REQUIRED ACTION:
Give back each line of the material that contains the word "Given".

DATA FOR THE TASK:

————————

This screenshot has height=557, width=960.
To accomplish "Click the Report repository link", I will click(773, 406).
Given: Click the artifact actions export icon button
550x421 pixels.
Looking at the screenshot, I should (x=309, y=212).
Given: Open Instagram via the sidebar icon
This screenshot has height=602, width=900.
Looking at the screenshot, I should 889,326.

————————

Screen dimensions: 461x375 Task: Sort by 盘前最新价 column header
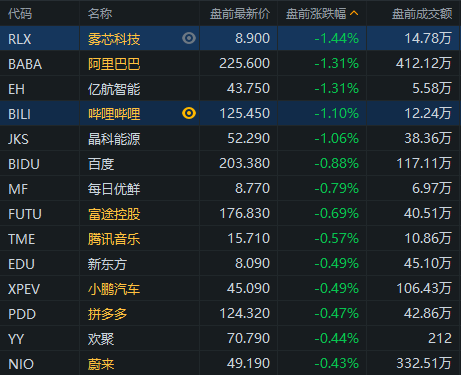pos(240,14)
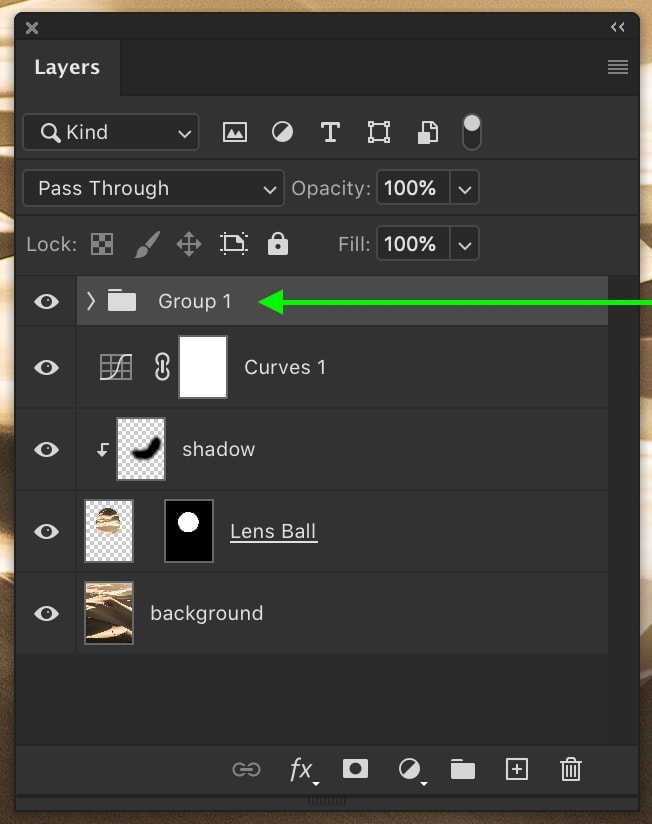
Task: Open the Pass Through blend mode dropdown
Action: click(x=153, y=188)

————————

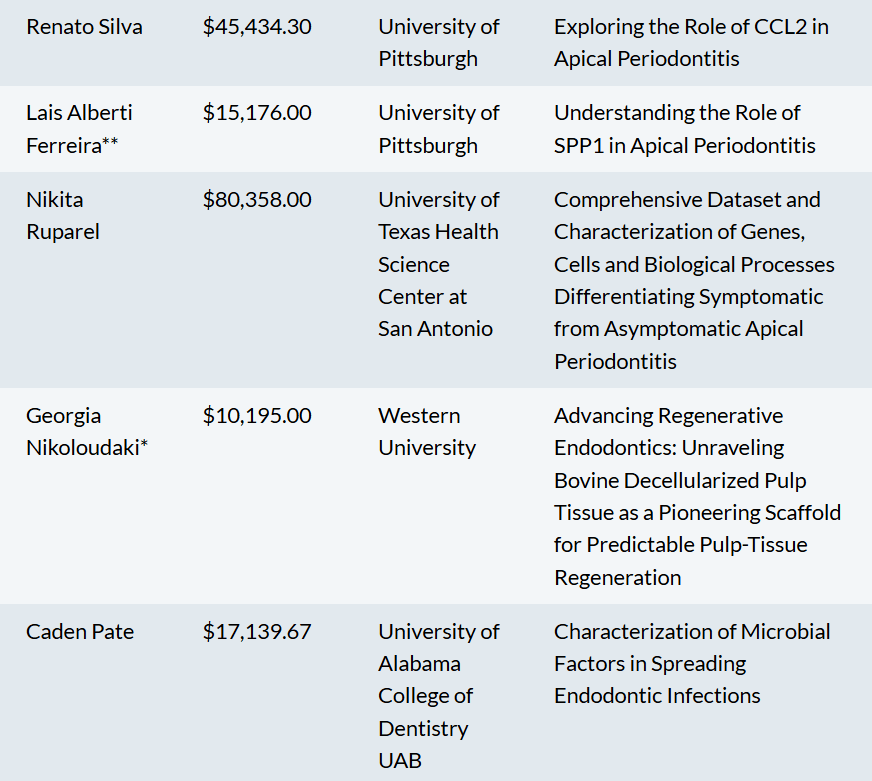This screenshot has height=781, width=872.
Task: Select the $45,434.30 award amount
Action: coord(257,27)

————————

WRITTEN REPLY:
Given: Click the artifact actions export icon button
Given: Open Instagram via the sidebar icon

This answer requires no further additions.